• [HOW TO COMPLETE THIS TASK] The lines below, from the one holding "Instruction: Expand the Desktop tree node" through the final line, are to be copied exactly, with no other lines and no pictures.

[Saved entries]
----------

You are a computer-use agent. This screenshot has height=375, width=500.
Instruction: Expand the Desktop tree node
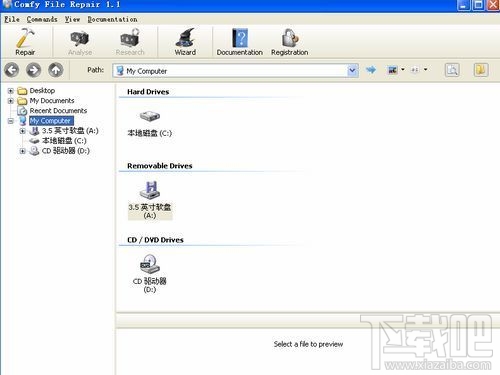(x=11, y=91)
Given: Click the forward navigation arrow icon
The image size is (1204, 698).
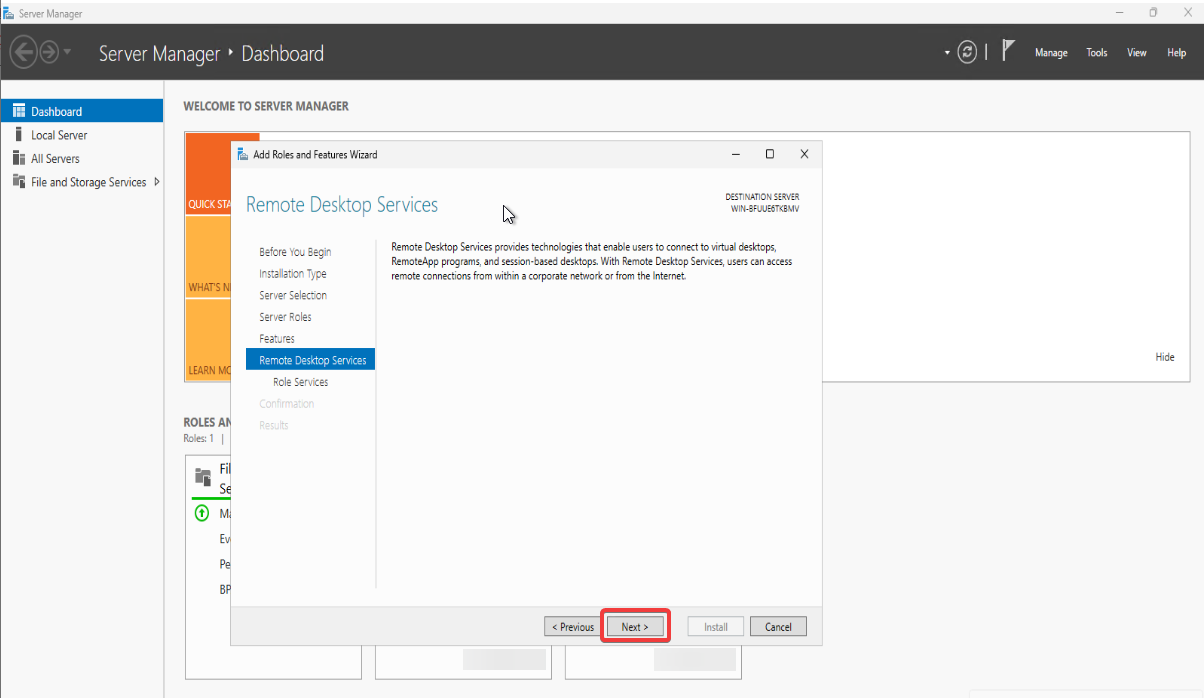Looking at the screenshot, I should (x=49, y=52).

----------

• [EXERCISE SOLUTION]
Instruction: Expand the Desktop tree node
(x=11, y=91)
Given: Click the forward navigation arrow icon
The image size is (1204, 698).
Looking at the screenshot, I should (x=49, y=52).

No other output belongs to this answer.